Per Norman (2013) l’affordance (‘insieme di azioni che un oggetto invita a compiere su di esso’) permette di dare informazioni immediate sull’utilizzo dell’oggetto senza il bisogno di istruzioni. Il concetto viene ripreso da Flores e Winograd in Understanding Computers and Cognition (Winograd, Flores, 1986) i quali sostengono che le interfacce per computer devono avere essere “ready to hand”, pronte all’uso immediato. Il design migliore quindi è quello estremamente intuitivo, l’interfaccia migliore non necessita di spiegazioni per essere utilizzata, e quindi non richiede particolare sforzo mentale, grazie al ricercato impiego di affordance e signifier.

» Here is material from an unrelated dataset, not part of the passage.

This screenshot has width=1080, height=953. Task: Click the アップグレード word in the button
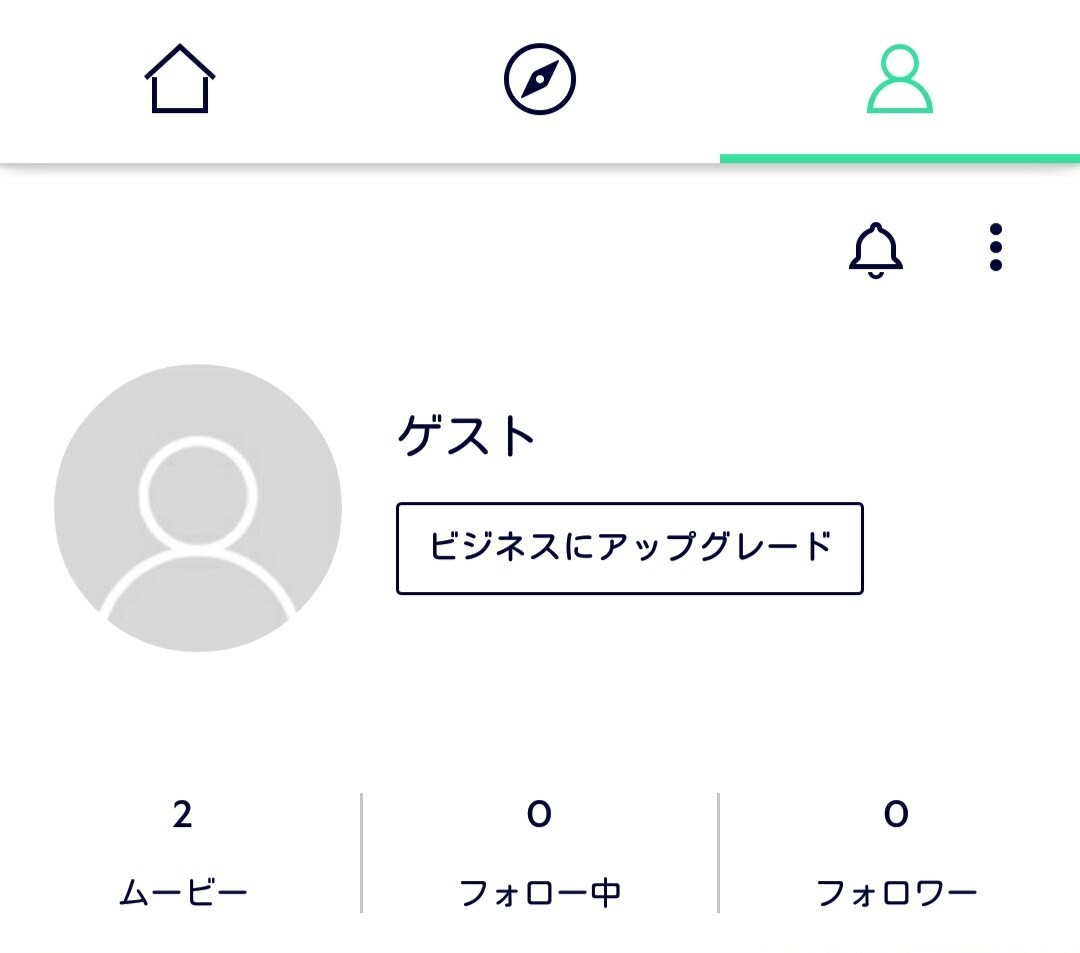click(x=715, y=547)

Secondo questa concezione pertanto, una buona interfaccia è quella che permette all’utente di non pensare, come già indicato da Krug in Don’t make me think (2014) e sottintende l’idea che il suo utilizzo sia talmente “fluido” e “naturale” da diventare parte del corpo dell’utente fino a raggiungere un completo embodiment. A questo concetto si lega anche quello di flow, definito da Mihaly Csikszentmihalyi (2009) come uno stato psicologico soggettivo di massima positività e gratificazione che corrisponde alla massima ‘immersione’ durante lo svolgimento di un’attività. Per ottenere questo stato di ottimale concentrazione la nostra interazione con il software deve essere trasparente (Cooper, 2007) e tutti gli elementi dell’interfaccia devono lavorare coerentemente per raggiungere questo risultato.